Given passage ▸
*** Block opens ***

Underscore should not be used for serialization.

naskooskov commented 8 years ago

The spec calls for using the underscore character ('_') as a delimiter for serializing suborigins and notes that it is invalid character in DNS names. While it might be true, depending the reading of the DNS specs, it is actually a valid character that works in practice. I've created an artificial example to demonstrate the problem:

$ dig _test.netsekure.org ... ;; ANSWER SECTION: _test.netsekure.org. 2806 IN CNAME netsekure.org. netsekure.org. 2806 IN A 96.47.74.180 ...

$ dig us_test.netsekure.org ... ;; ANSWER SECTION: us_test.netsekure.org. 2938 IN CNAME netsekure.org. netsekure.org. 2802 IN A 96.47.74.180 ...

$ curl http://us_test.netsekure.org boo!

While curl fails resolution of http://_test.netsekure.org/, it does load successfuly in Chrome Dev channel and Edge.

Furthermore, it isn't something that is isolated to artificial DNS names, we have at least one report from Chromium user about suborigins causing problems - https://crbug.com/617588.

*** Block closes ***

Source data ▸

*** Block opens ***

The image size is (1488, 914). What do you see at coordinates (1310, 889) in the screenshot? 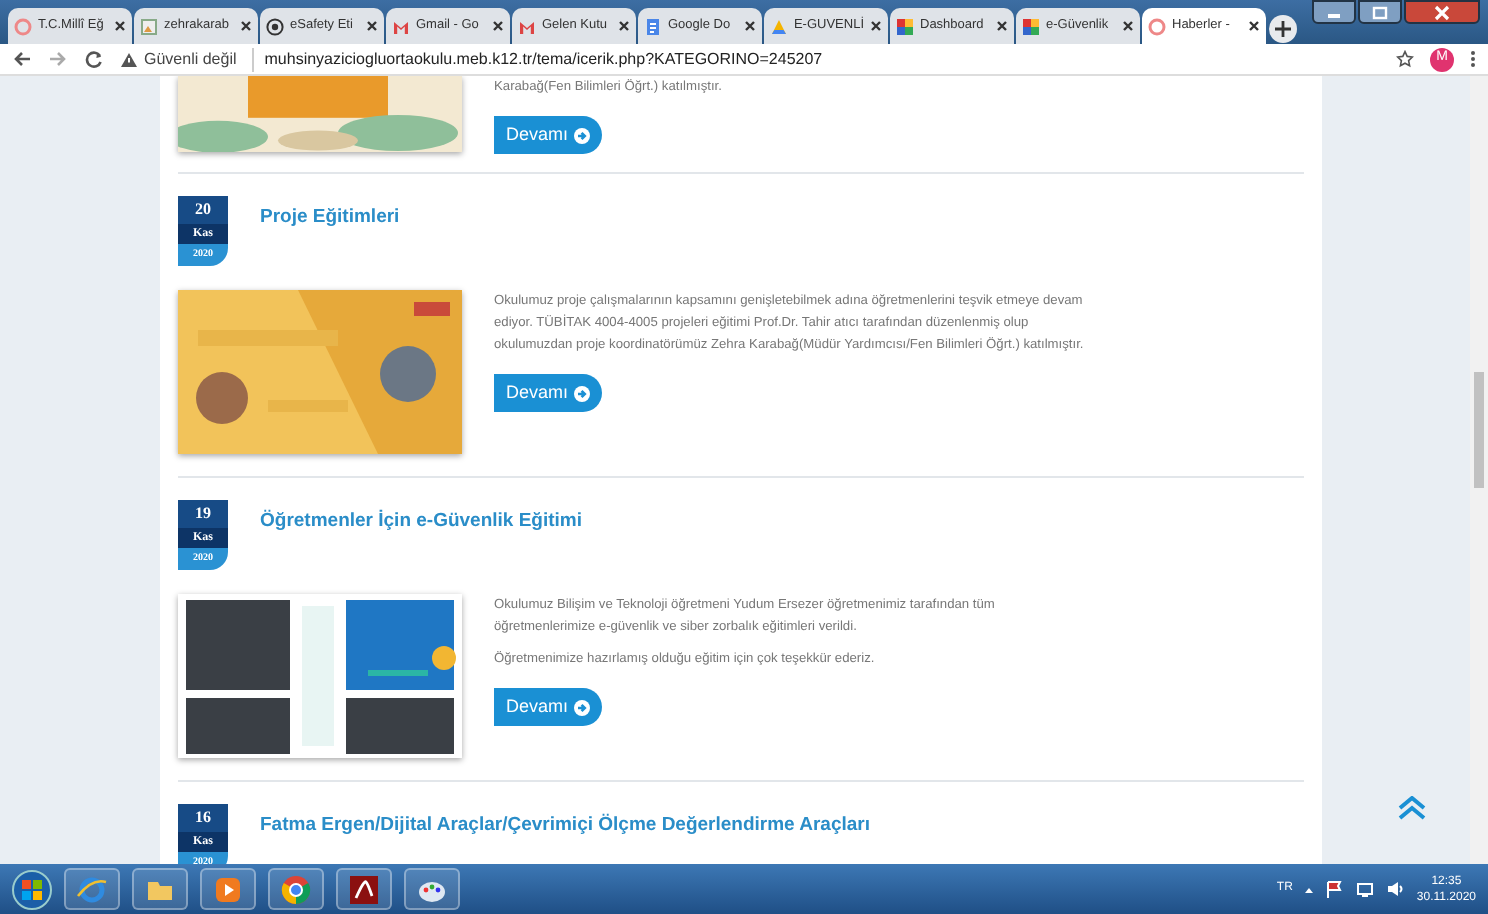
I see `caret-icon` at bounding box center [1310, 889].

*** Block closes ***

What is being asked ▸
Continue the thread above about using the underscore to serialize suborigins, starting right after its last sentence.

Response to this task ▸
The spec should consider using a different delimiter, which avoids having compatibility problems with existing sites/working code on the web.

devd commented 8 years ago

hmm .. I thought it was invalid for hosts in URIs rather than DNS. I am surprised it works in Chrome.

sleevi commented 8 years ago

As @naskooskov points out, of all things, underscores are perhaps the worst character as a delimiter, as they're in wide use, and application software fails to filter.

Examples of further bugs/weirdness in Chrome regarding underscores (e.g. they're permitted in all of these different layers, and as such, have become used) https://bugs.chromium.org/p/chromium/issues/detail?id=496472 https://bugs.chromium.org/p/chromium/issues/detail?id=496468 https://bugs.chromium.org/p/chromium/issues/detail?id=463410

You can see this issue coming up in TLS certificates, such as https://cabforum.org/pipermail/public/2016-April/007210.html / https://cabforum.org/pipermail/public/2016-April/007244.html

The assumption that underscore works only works if you assume hostnames will always follow the A/AAAA record / hostname preferred name form, but that's not really true in the real world. Most operating systems provide extension hooks for name resolution - whether systems like Bonjour, NetBios, nsswitch - that you simply cannot rely on DNS rules nor URL rules to give you a safe delimiter that doesn't cause compatibility issues.

sleevi commented 8 years ago

For a Firefox discussion, https://bugzilla.mozilla.org/show_bug.cgi?id=1136616 - Note that Firefox itself doesn't prohibit underscores in DNS name, nor does IE, nor does Safari - which is why these names have existed.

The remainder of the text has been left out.